Task statement:
In the records below, find the line containing "Click the 10 mi distance marker" and transcribe it and every line after it exactly; leave the pictures out.

- Opening Delimiter -

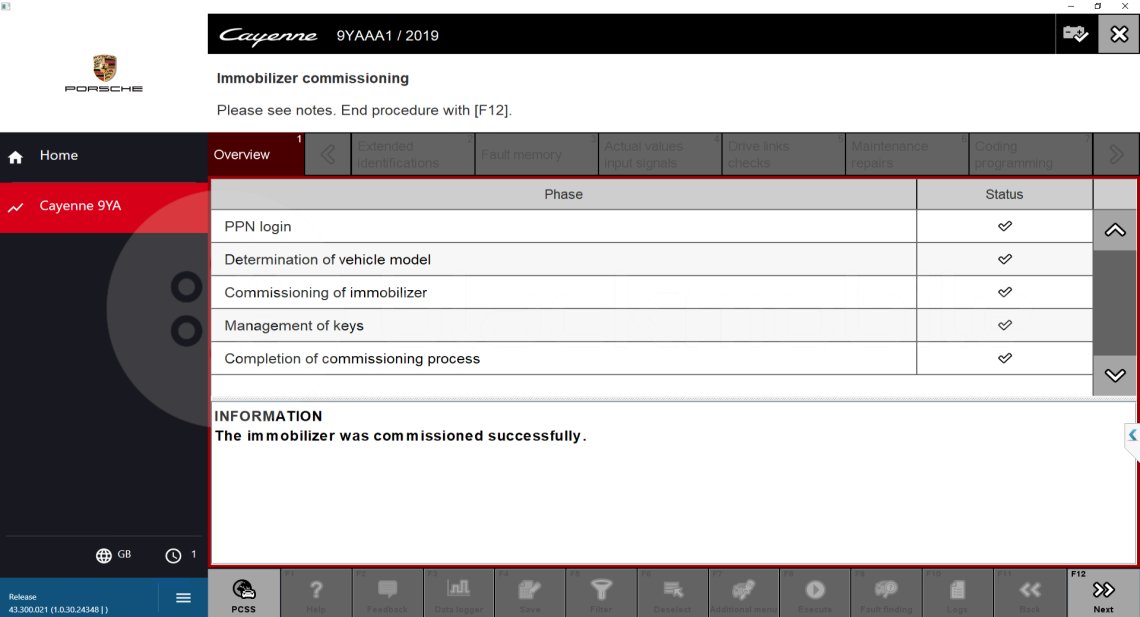
Task: Open the PCSS button in bottom toolbar
Action: click(x=243, y=593)
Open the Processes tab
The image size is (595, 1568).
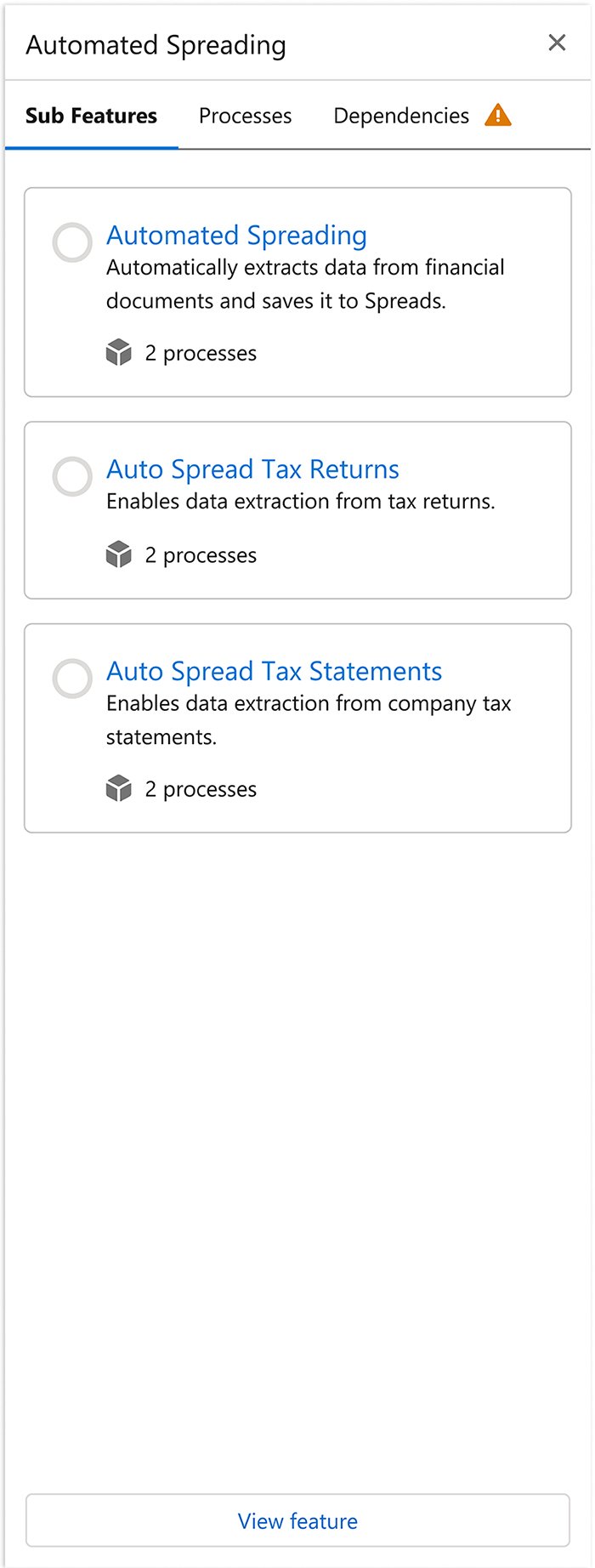[x=245, y=116]
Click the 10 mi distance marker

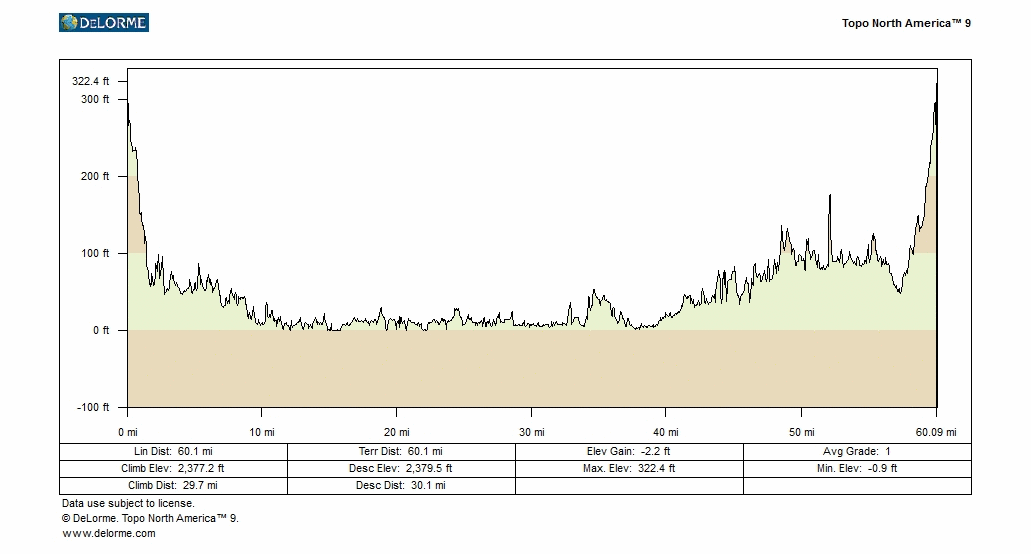point(262,433)
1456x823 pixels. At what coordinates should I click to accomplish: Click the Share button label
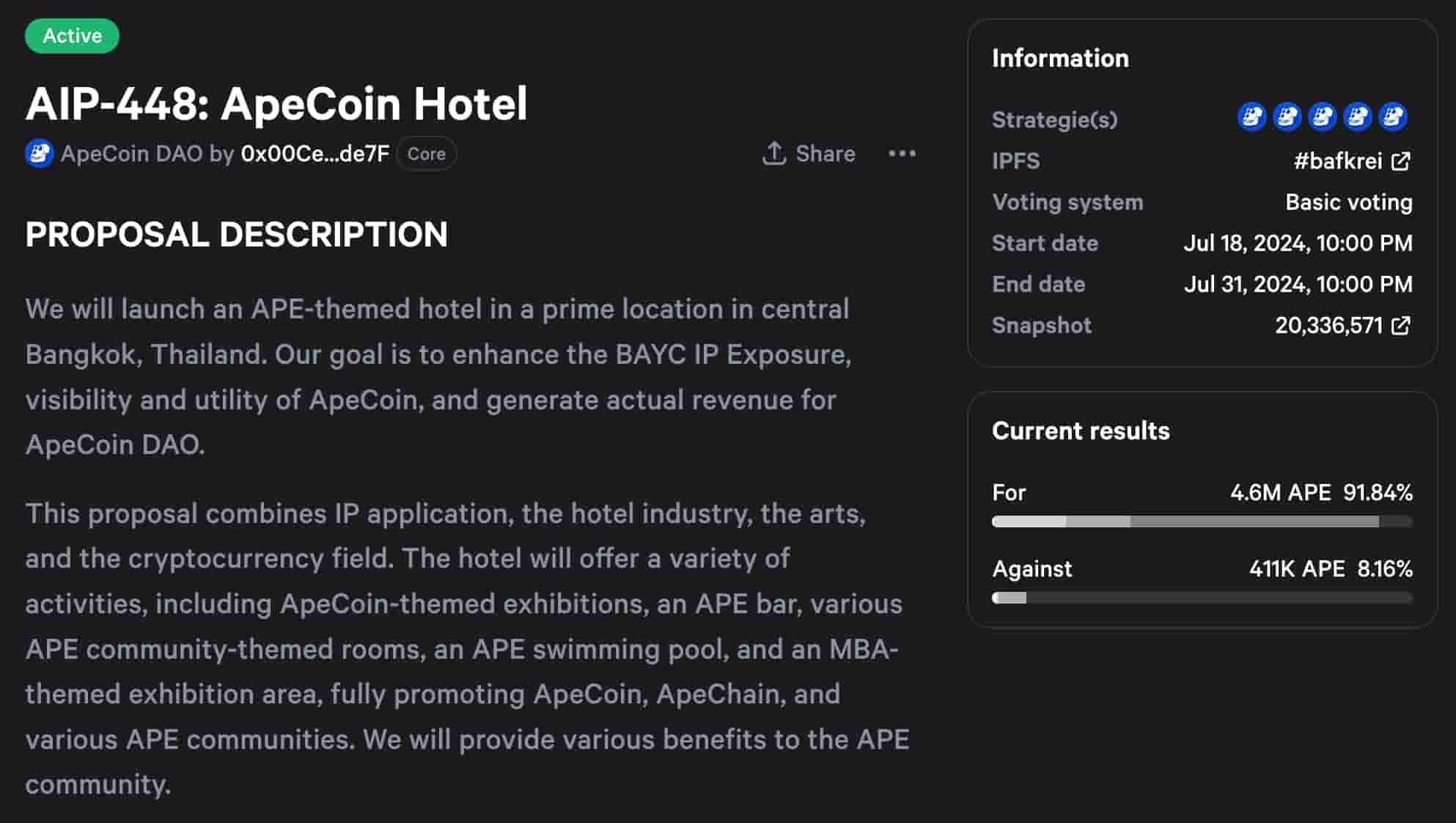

- Closing Delimiter -

Response box:
Click the 10 mi distance marker

point(262,433)
1456x823 pixels. At what coordinates should I click to accomplish: Click the Share button label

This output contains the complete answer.